Refined force field for liquid sulfolane with particular emphasis to its transport characteristics

Abstract

An all-atom force field dedicated to capturing the properties of multifunctional sulfolane is necessary. In addition to being an excellent solvent and extractor, sulfolane is also a frequently investigated component for battery electrolytes in recent times. Given this, theoretically capturing its transport properties is essential. However, given the rather high shear viscosity of liquid sulfolane and its polar aprotic nature, formulating an appropriate non-polarizable force field for this compound remains a challenge. Starting from a generic force field, we report a refined force field for sulfolane which quantitatively captures its bulk properties, resulting in significantly improved estimates for self-diffusion constant and shear viscosity of sulfolane in comparison to force fields reported hitherto. Density, self-diffusion constant, and shear viscosity were determined between temperatures (303 and 398) K and at 1 bar pressure. All properties determined from the refined force field are in good agreement with experiments.

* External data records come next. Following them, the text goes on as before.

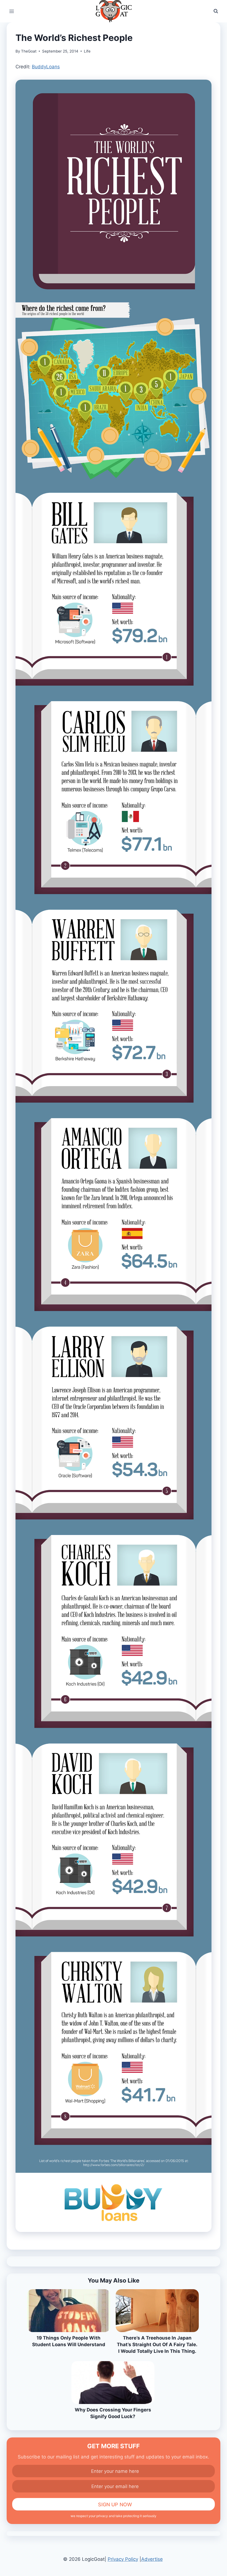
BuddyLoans (46, 66)
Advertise (152, 2559)
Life (87, 51)
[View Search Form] (215, 11)
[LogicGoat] (114, 11)
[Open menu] (12, 11)
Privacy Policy (123, 2559)
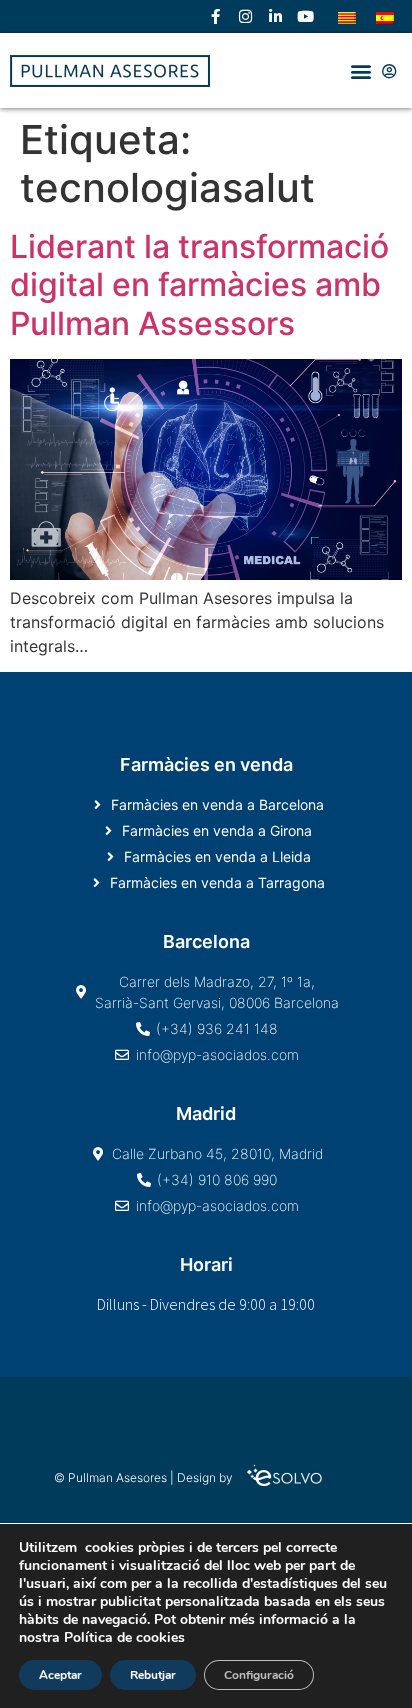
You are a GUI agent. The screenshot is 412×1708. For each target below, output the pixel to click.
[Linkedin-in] (275, 17)
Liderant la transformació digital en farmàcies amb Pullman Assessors (199, 285)
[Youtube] (305, 17)
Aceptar (60, 1675)
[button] (360, 70)
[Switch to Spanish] (385, 16)
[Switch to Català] (347, 16)
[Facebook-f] (215, 17)
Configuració (259, 1675)
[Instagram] (245, 17)
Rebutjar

The refined model employs atomic site charges obtained from the density-derived electrostatic and chemical (DDEC6) method for liquid sulfolane modeled using quantum density functional theory. Lennard-Jones parameters were refined using quantum potential energy scans. Despite possessing a large dipole moment, the large molecular size of sulfolane partially disrupts intermolecular dipolar ordering in liquid sulfolane. Molecular dipoles of near neighbor sulfolane, however, retain a partial preference for antiparallel orientation even at the highest temperatures investigated here.